North America's Flying Squirrels (Part 2) 

"This also cometh forth from the Lord . . . 
wonderful in counsel, and excellent in working."
(Isaiah 28:29)

The outstanding feature that makes flying squirrels different from their most common relatives is their amazing ability to travel considerable distances through the air.  Although they appear to be flying, they are actually gliding, which in itself is outstanding.
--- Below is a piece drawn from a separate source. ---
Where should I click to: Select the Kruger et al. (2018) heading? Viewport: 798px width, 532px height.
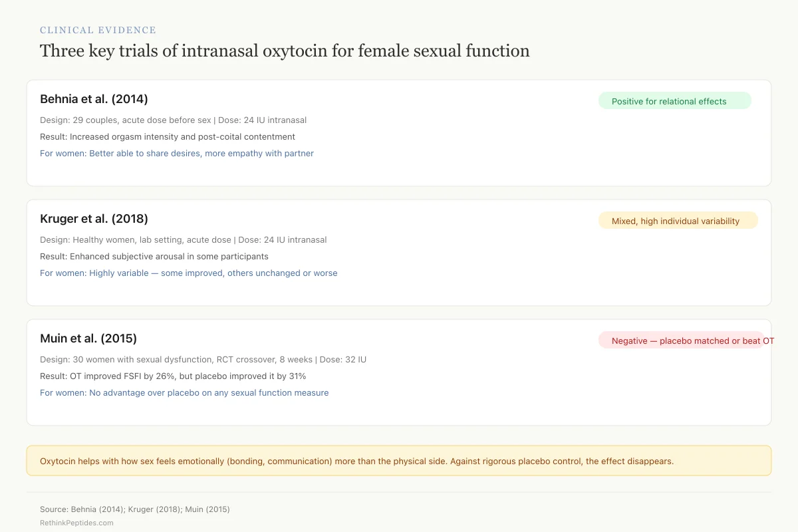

On the underpart of their bodies is a loose flap of furry skin on each side, not easily seen when they are scampering up a tree trunk or along a branch.  Each flap is attached to the front leg and stretches back to where it is attached to the hind leg.  This forms a "kite" that enables the squirrel to glide from one tree to another or safely parachute to the ground from a high point.

How do they do this?  A flight begins high in a tree with the squirrel first bobbing its head in every direction, apparently sizing things up before taking off.  Then it makes the leap with all four legs spread out as far apart as possible stretching the loose skin into a tight kite.  Its target will usually be a lower point on the trunk of another tree, sometimes as far as one hundred feet away, but usually closer.  Gliding through the air, its flat tail acts like a rudder to keep it on course and then is lifted straight up to act as a brake just as it lands.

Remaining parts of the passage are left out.